Blaze Orange is generally pleasant to write with. Like most Diamine ink, it is neither especially dry nor especially wet. It writes very easily on fountain pen-friendly paper like Midori, but doesn’t do much to make paper with a bit of tooth feel smooth.

In my experience, Diamine ink performs consistently across the different colors of the line: it feathers a bit on absorbent, un-sized paper, and it behaves admirably on coated, ink-resistant paper.
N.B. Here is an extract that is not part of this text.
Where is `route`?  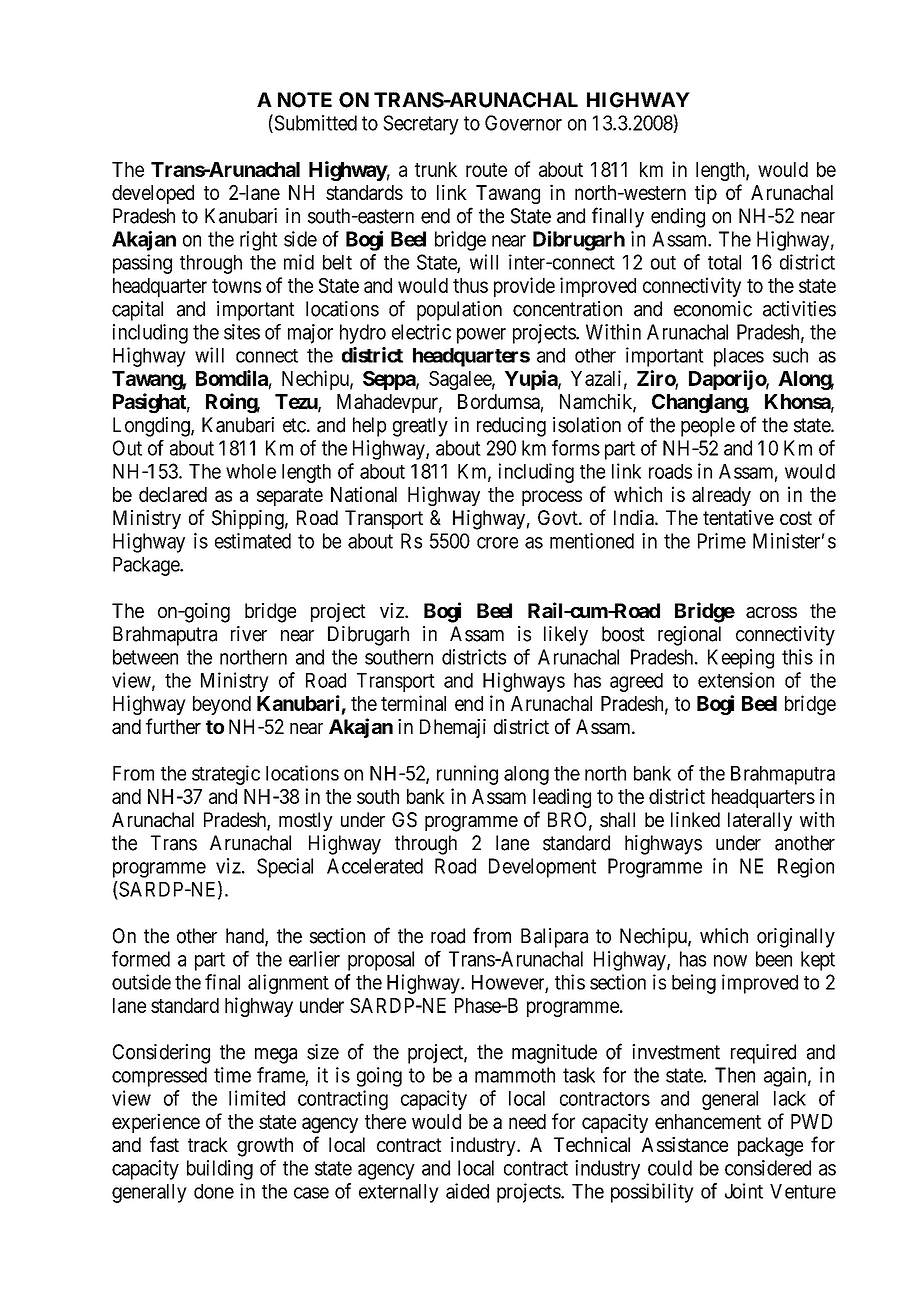
route is located at coordinates (486, 170).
Blaze Orange behaved as expected on the five paper types I used to test it: cheap, office copier paper; Staples Bagasse notepad; Rhodia Bloc pad; Midori MD notebook; and Canson XL Mix Media notebook.

Paper Dry Time Bleed-Through Show-Through Feathering
Copier 1 second Yes Medium Low
Bagasse 3 seconds Yes Medium Low
Rhodia 15 seconds No Low None
Midori 10 seconds No Low None
Canson 15 seconds No None None

Diamine Blaze Orange water test.

Blaze Orange exhibits very little in the way of water resistance. When I ran a wet finger across the page for the the smear test, I left a giant orange smudge behind. In the drip test, where I let a drop of water soak on the paper before blotting it up, the ink fared no better – the affected ink lifted cleanly from the page, leaving only a soft, orange haze behind. During the soak test, in which I ran the page under a stream of water for 30 seconds, the ink almost completely washed away, fading to a ghost of its original self. This is not an ink that one should use to address an envelope or anything else that might be exposed to the elements.
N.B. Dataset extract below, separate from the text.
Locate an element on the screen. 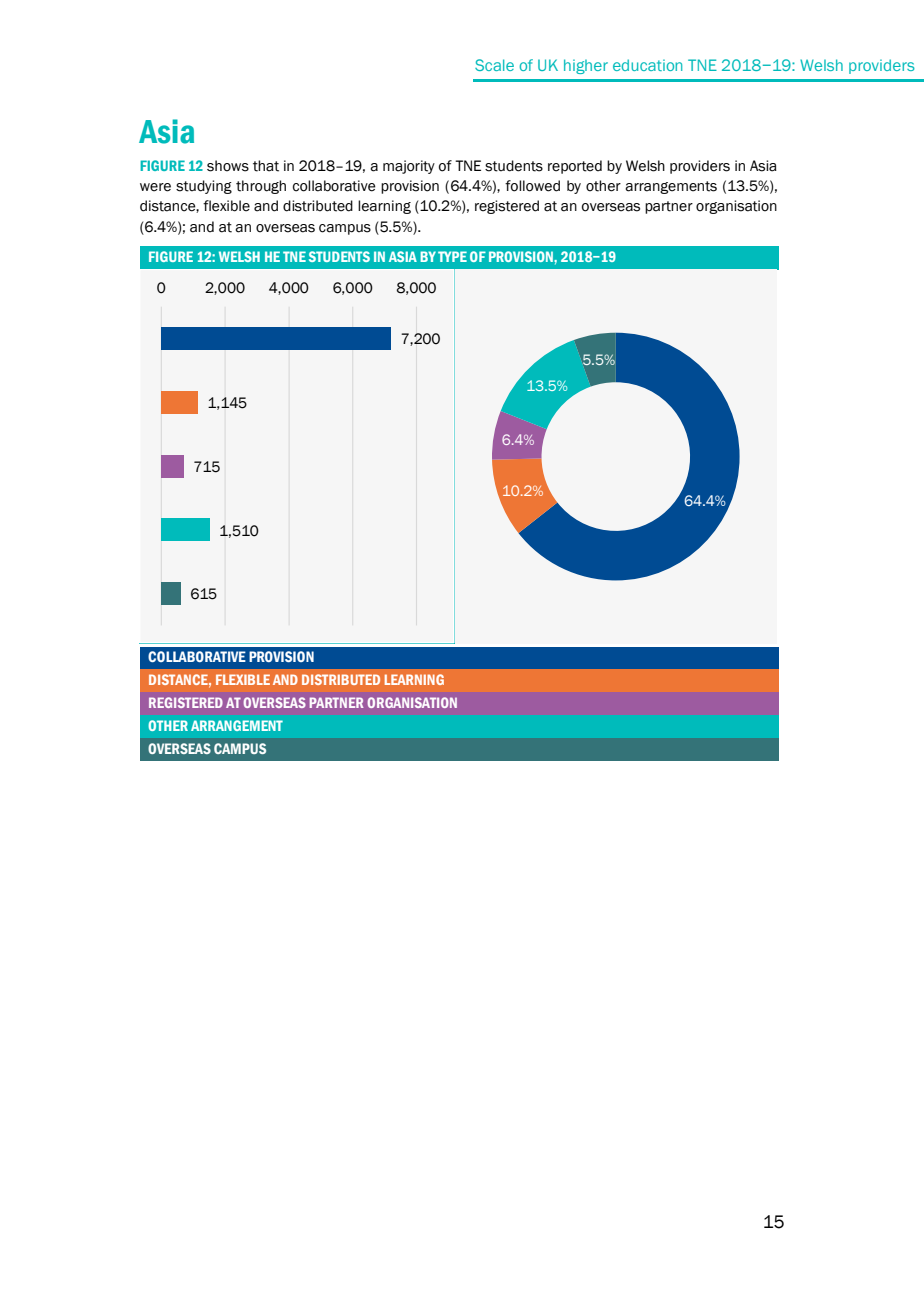 The image size is (924, 1308). Scale is located at coordinates (494, 65).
Diamine Blaze Orange bottle

Diamine ink is available in 30ml plastic and an 80ml glass bottles, both of which are utilitarian and slightly boring in appearance. The 30ml plastic bottle has a neck that is very small in diameter, and I found that some of my larger pens would not fit all the way in, which made getting to the ink a bit of a challenge. Though you may wish to go with the smaller volume to try out a new color, my recommendation would be to go for the larger bottle due to its superior usability.

Blaze Orange isn’t likely to be an everyday ink for most people, but it is a pretty amazing one. I highly recommend it if you’re the kind of fountain pen user who keeps several pens inked at once, or if you just happen to be in a vibrant state of mind.

Diamine Blaze Orange is available from multiple sources, including:

Review notes: the handwritten portion of the review was created on 160 gsm, acid free, mixed media paper from the Canson XL line. The broad lines were made using a Pilot Parallel pen with a 3.8mm calligraphy nib. The fine lines were created using a Visconti Homo Sapiens fitted with an EF palladium nib.